On December 20th, the Museum of Fine Arts, Boston will welcome legendary folk singer Odetta for a celebration of the holidays with selections from her most recent release Gonna Let it Shine: a Concert for the Holidays. The album, recorded in front of an audience at New York’s Fordham University, features 15 songs, including “This Little Light of Mine,” “Rise up Shepherd,” “Mary Had a Baby,” “What Month Was Jesus Born In?,” “Shout for Joy,” and “Virgin Mary Had One Son.”
An inspiration to the likes of Bob Dylan and Janis Joplin, Odetta’s influence is ubiquitous throughout the folk genre. Born in Alabama, she trained for a classical career in opera until a visit to a San Francisco coffeehouse piqued her interested in folk. Years later, she’s recorded over 27 albums, made numerous Carnegie Hall appearances, and received the Presidential Medal of Arts.
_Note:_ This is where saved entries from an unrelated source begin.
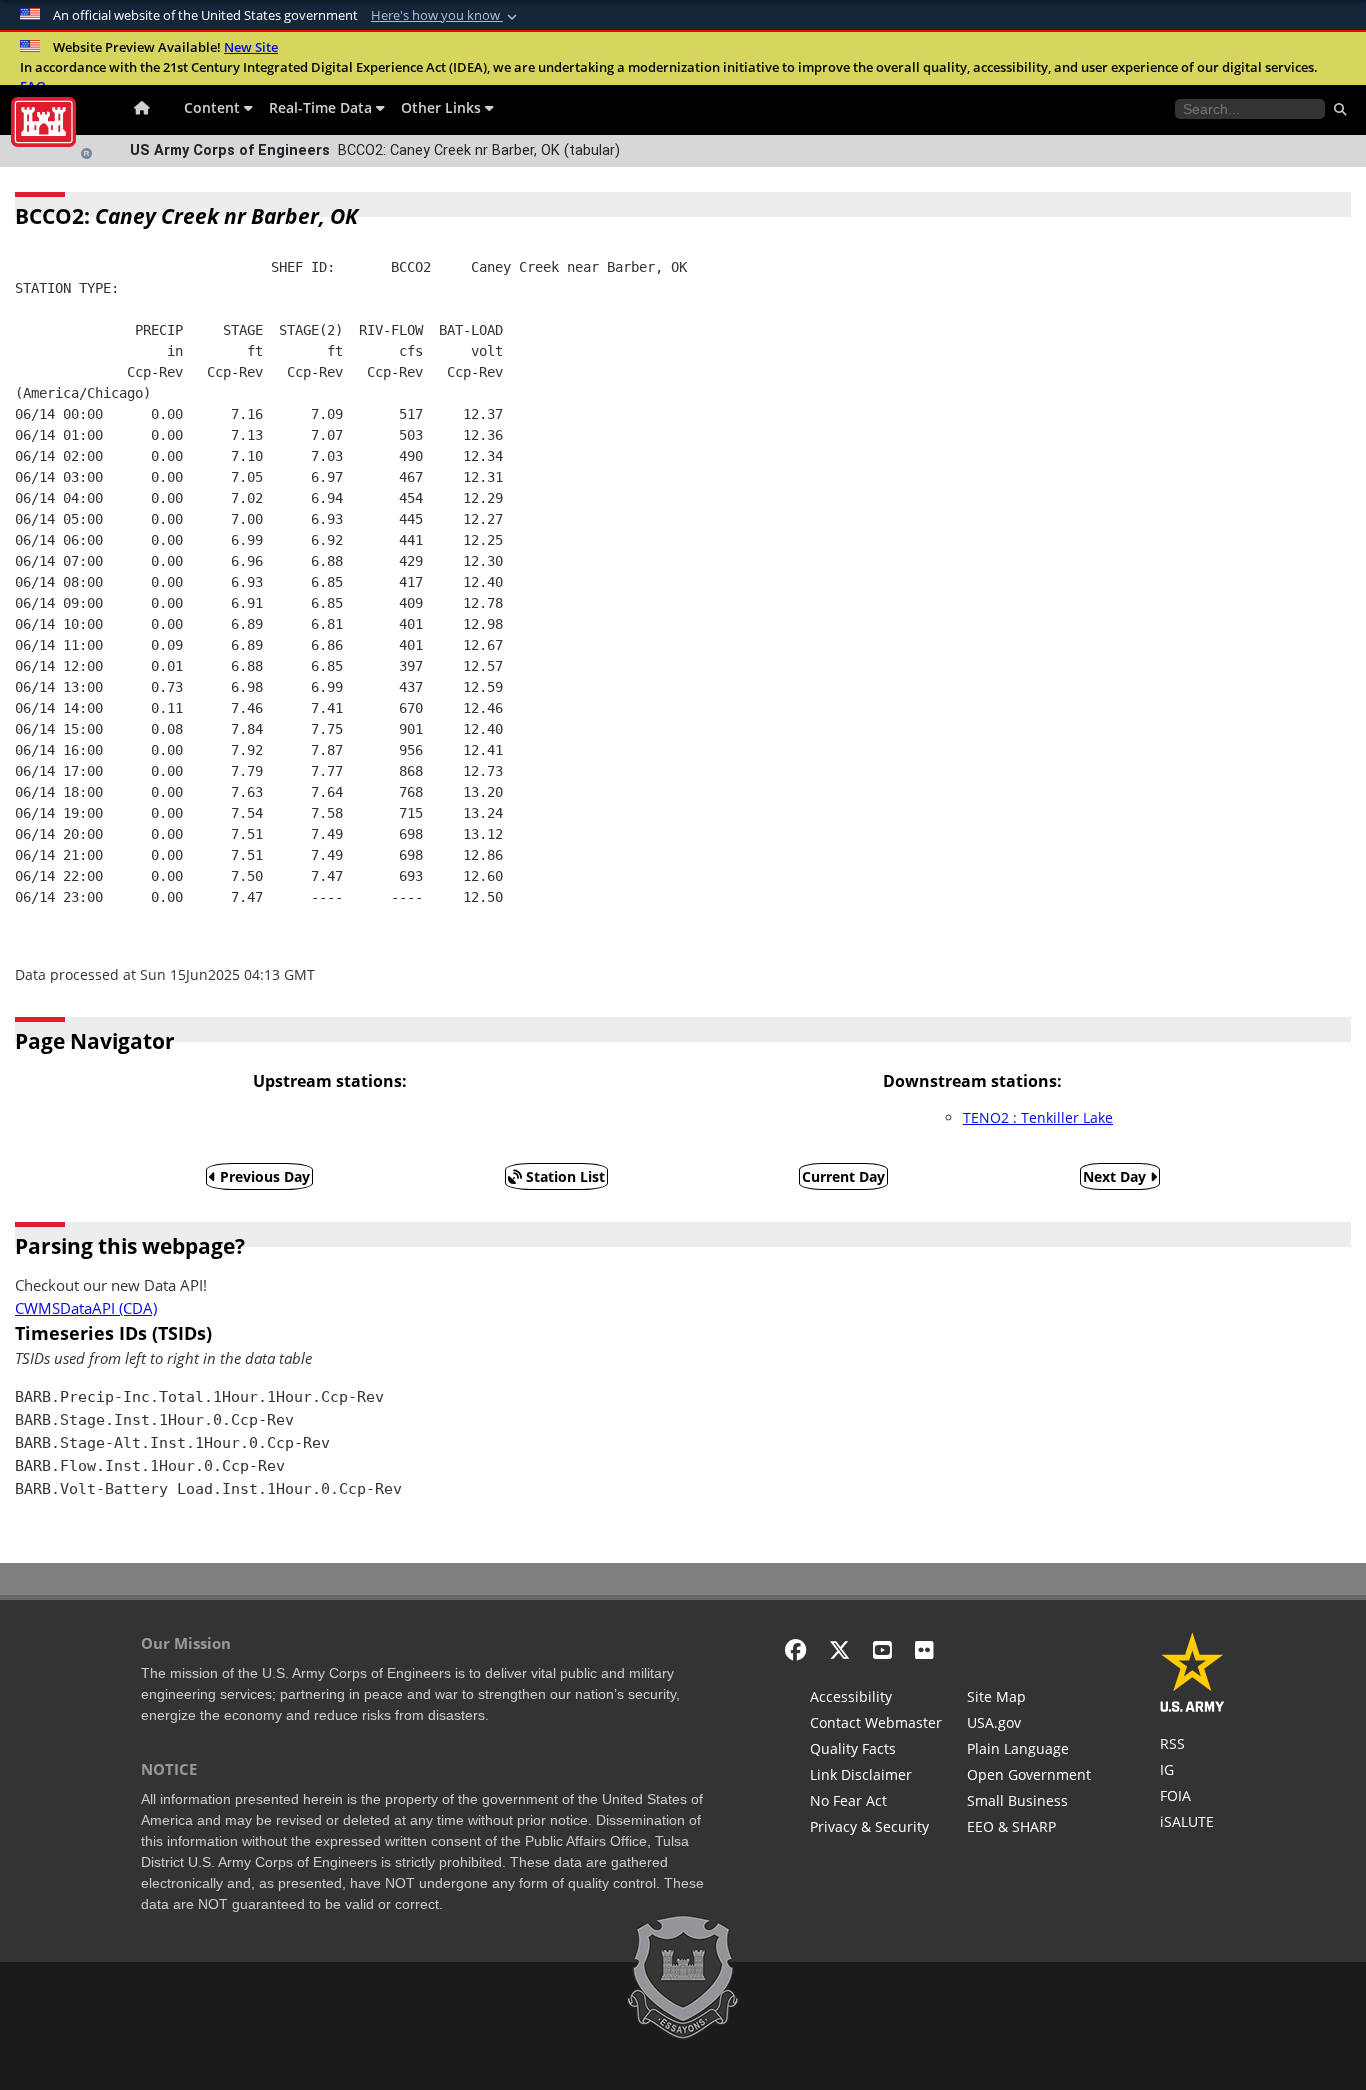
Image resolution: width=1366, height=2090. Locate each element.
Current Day (843, 1176)
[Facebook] (795, 1649)
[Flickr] (924, 1649)
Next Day (1116, 1176)
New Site (251, 47)
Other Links (443, 107)
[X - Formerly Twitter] (839, 1649)
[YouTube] (882, 1649)
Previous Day (263, 1176)
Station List (563, 1176)
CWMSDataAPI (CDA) (86, 1308)
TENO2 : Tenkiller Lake (1038, 1117)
Despite the new album’s religious nuances, producer Mark Carpentieri says that the songs are universally meaningful. “The music is uplifting, but one doesn’t have to be religious to enjoy and appreciate it. It’s just the beautiful spirituality that the holidays are really about.” And as Odetta puts it, “These songs come out of difficult times, and since the difficult times haven’t been fixed, the songs are still here for us.”
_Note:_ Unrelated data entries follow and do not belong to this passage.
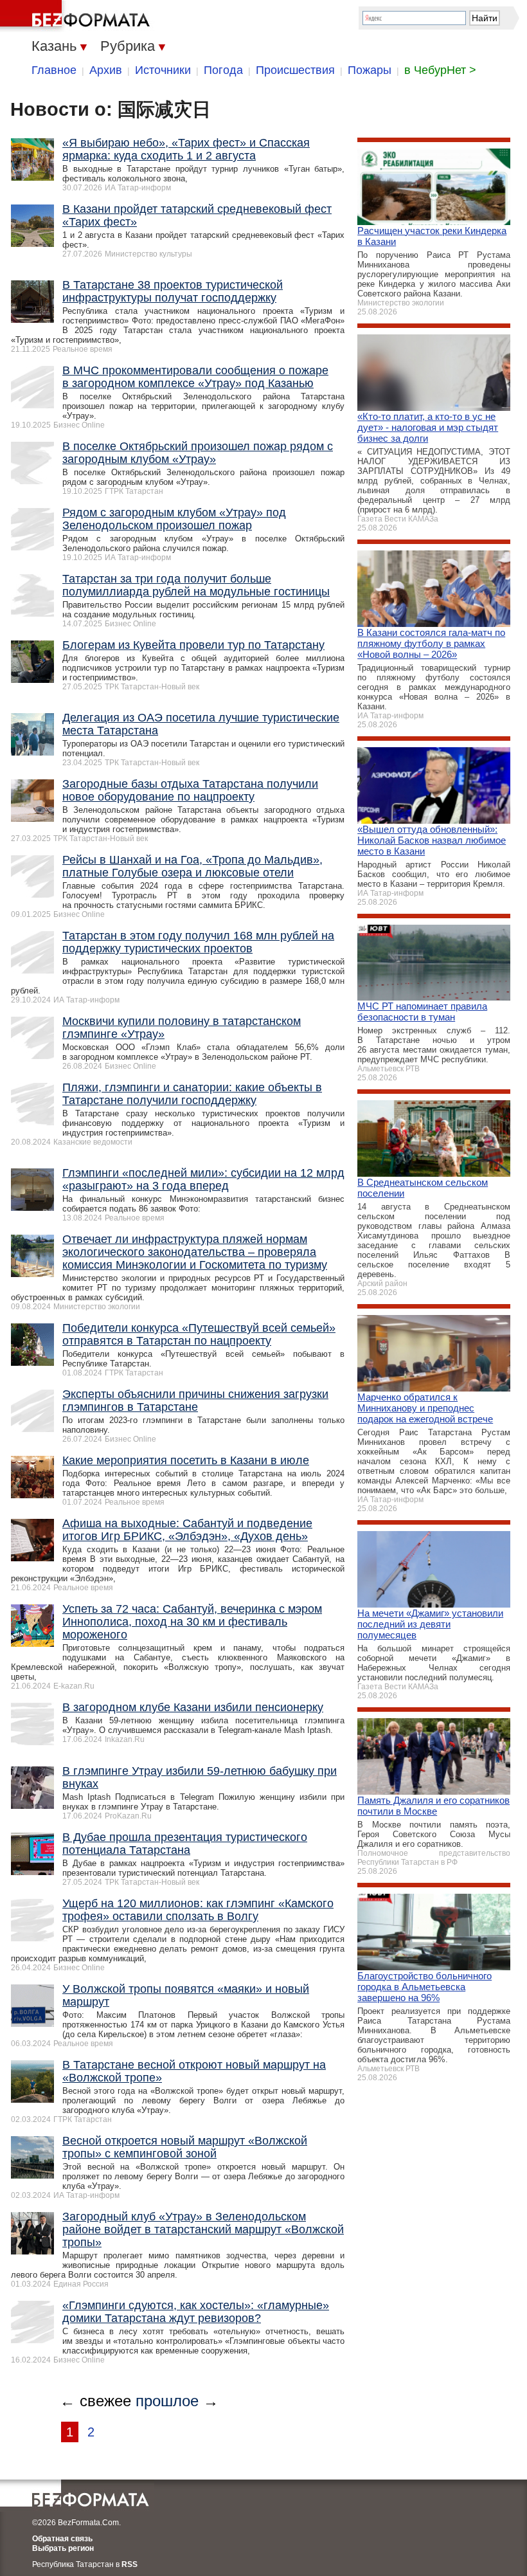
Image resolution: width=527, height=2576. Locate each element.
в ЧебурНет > (440, 70)
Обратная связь (62, 2538)
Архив (105, 70)
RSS (129, 2564)
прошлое (167, 2400)
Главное (53, 70)
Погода (223, 70)
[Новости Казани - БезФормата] (77, 16)
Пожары (369, 70)
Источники (163, 70)
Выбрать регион (63, 2548)
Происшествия (295, 70)
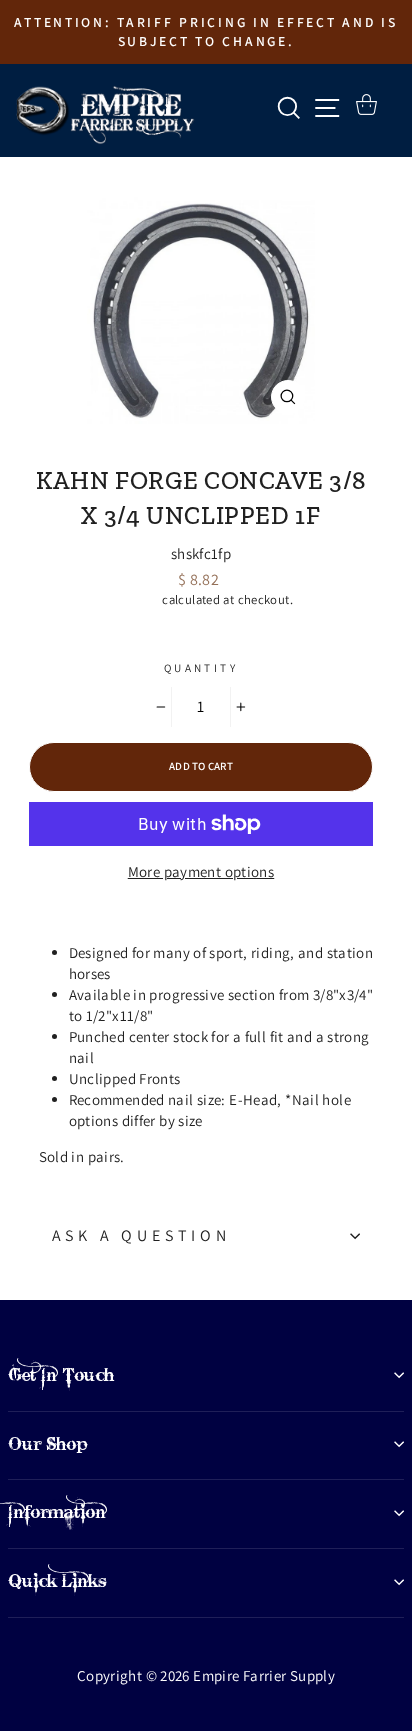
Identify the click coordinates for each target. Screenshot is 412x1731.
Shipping (134, 599)
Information (57, 1512)
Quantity (201, 668)
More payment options (201, 871)
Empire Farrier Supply (201, 446)
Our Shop (48, 1444)
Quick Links (57, 1581)
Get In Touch (61, 1375)
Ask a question (141, 1235)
The album also represents Odetta’s continued dedication to social justice. The politically charged “Freedom Trilogy” is comprised of “Oh Freedom,” “Come and Go with Me,” and “I’m On My Way,” songs inherent to the Civil Rights movement. When asked about the roots of her awareness, she refers to her hero, activist Paul Robeson. Odetta says, “He taught me that it’s not only possible but necessary to be responsible to our brothers and sisters throughout the world.”
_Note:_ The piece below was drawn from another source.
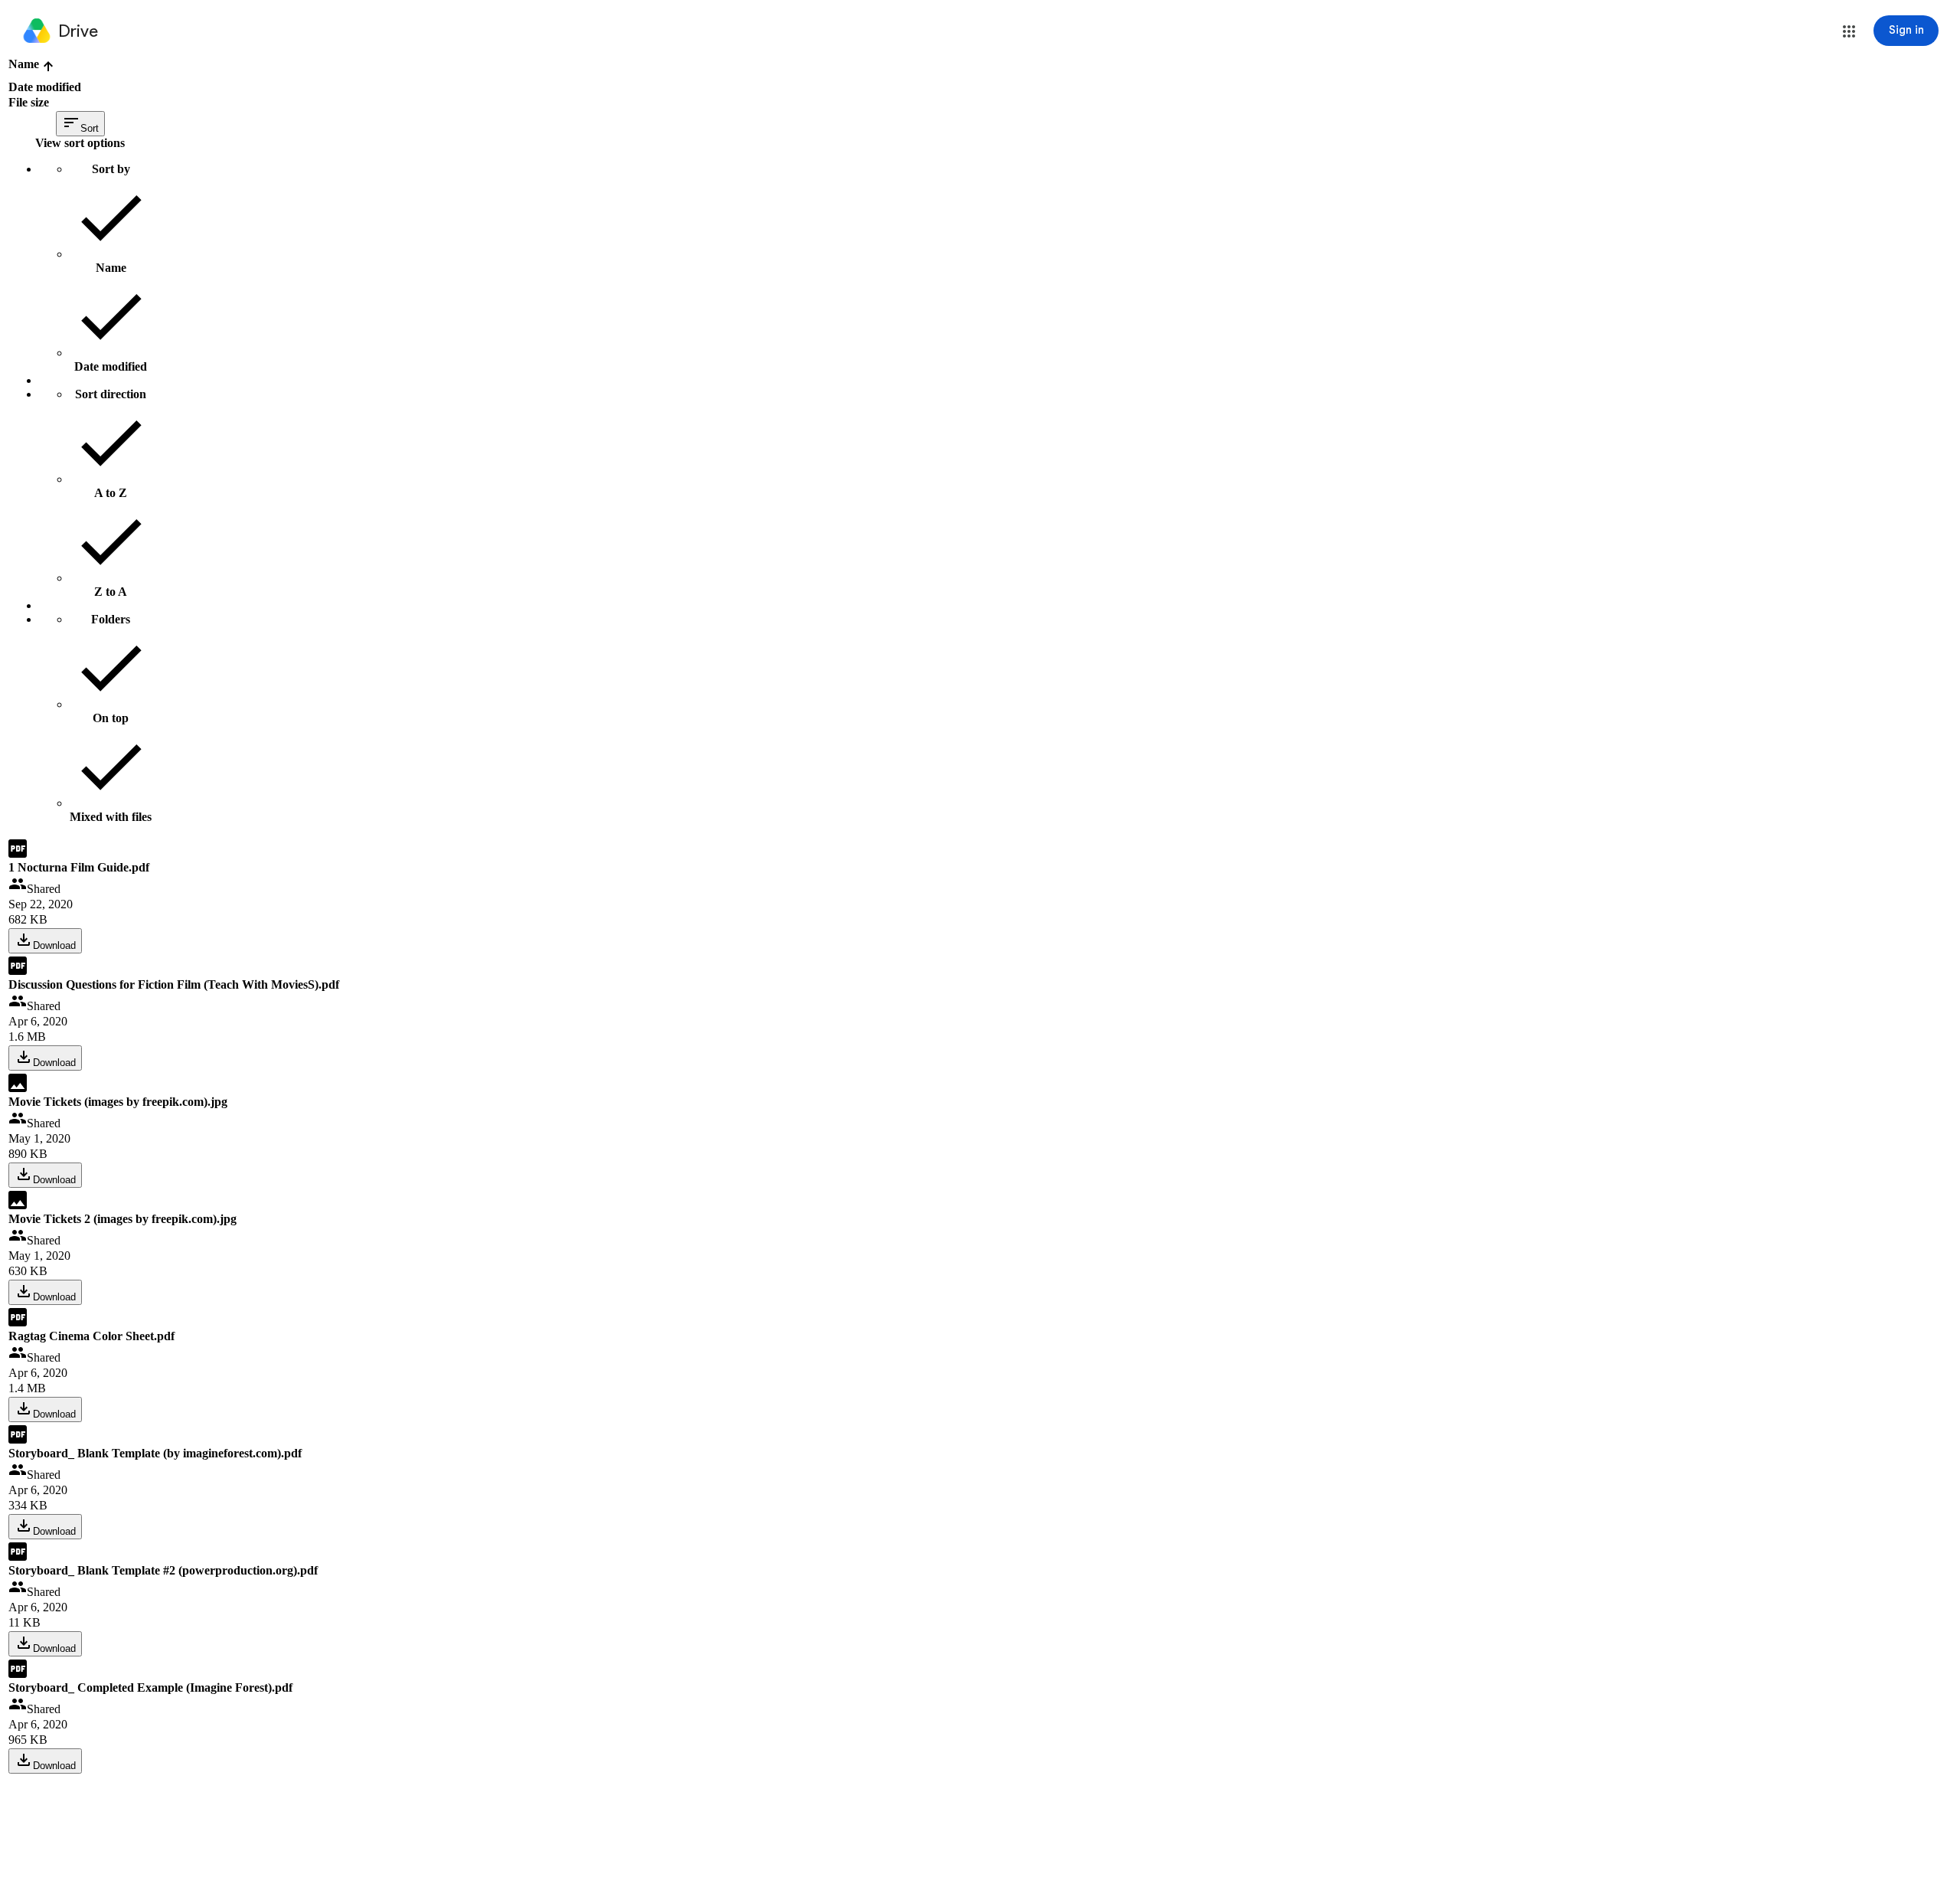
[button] (1849, 31)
Odetta says she focuses in concert on fostering a relationship with her audience based on the human connection. “Doing a live album has more vitality. Human beings have language skills other than just verbal: we read each other. When performing, there is true communication. I get energy from the audience, and they get energy from me. We are really doing the concert together, which is very different from a dry studio where it’s just you and a microphone.”